It’s getting to be summer time and that usually means more salads to eat. This Orzo salad with citrus dressing is light, tasty and can be brought to a pool party or picnic without spoilage worries. It can be served as a vegetarian dish or add chicken sausage like I did. Not a fan of the veggies I put in this salad than add the veggies you and your family like best.

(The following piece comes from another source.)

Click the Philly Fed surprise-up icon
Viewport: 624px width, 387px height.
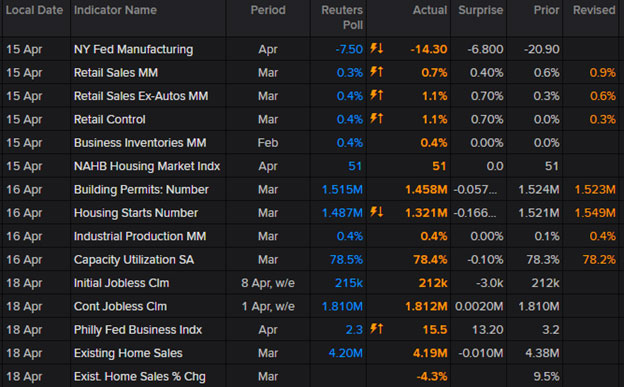tap(376, 329)
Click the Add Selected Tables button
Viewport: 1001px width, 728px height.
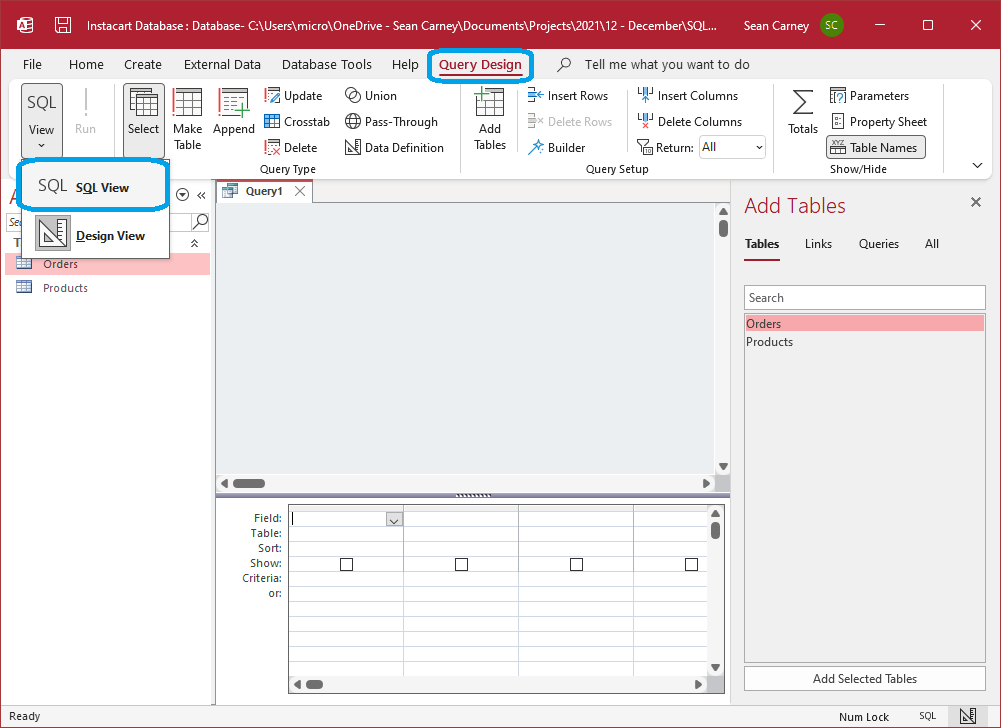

Orzo Vegetable Salad with Citrus Dressing
- 1 lime – zest and juice
- 1 Meyer lemon – zest and juice
- 1/2 orange – zest and juice
- 2 garlic cloves – grated
- 1 shallot – grated
- salt and pepper to taste
- 1 tablespoon whole grain Dijon mustard
- 1 tablespoon capers
- 2 tablespoons honey
- 2 tablespoons fresh tarragon – finely chopped
- 1/3 cup white balsamic vinegar
- 1 cup olive oil
- while the orzo pasta is cooking combine all the ingredients for the dressing and whisk together
Orzo Veggie Salad Ingredients:
- 1- 12 oz Delallo Orzo
- 1 package baby broccoli
- 1 package chopped cauliflower
- 4 Perisian cucumbers – chopped
- 1 yellow pepper ( or your favorite color) – chopped
- 1 jar Kalamata Olives
- mini heirloom tomatoes – halved
- salt and pepper
- 3 to 4 tablespoons olive oil
- option: your favorite flavor of chicken sausage – cut into pieces
- Cook orzo per package instructions. When done, drain and rinse in cold water to start the cooling process. Transfer from strainer to large bowl and add about 1/2 cup of the salad dressing so the orzo can start absorbing it.
- In the pot where the orzo was cooked heat 3 tablespoons of olive oil, add the broccoli and cauliflower, salt & pepper and saute for 5 to7 minutes. Remove from pot and add to orzo bowl. Add chopped pepper, cukes, olive and tomatoes. Add additional dressing and toss all together.
- If you are adding the sausage, add about 1 tablespoon of olive oil to the pot and saute for about 3 to 5 minutes then add to salad.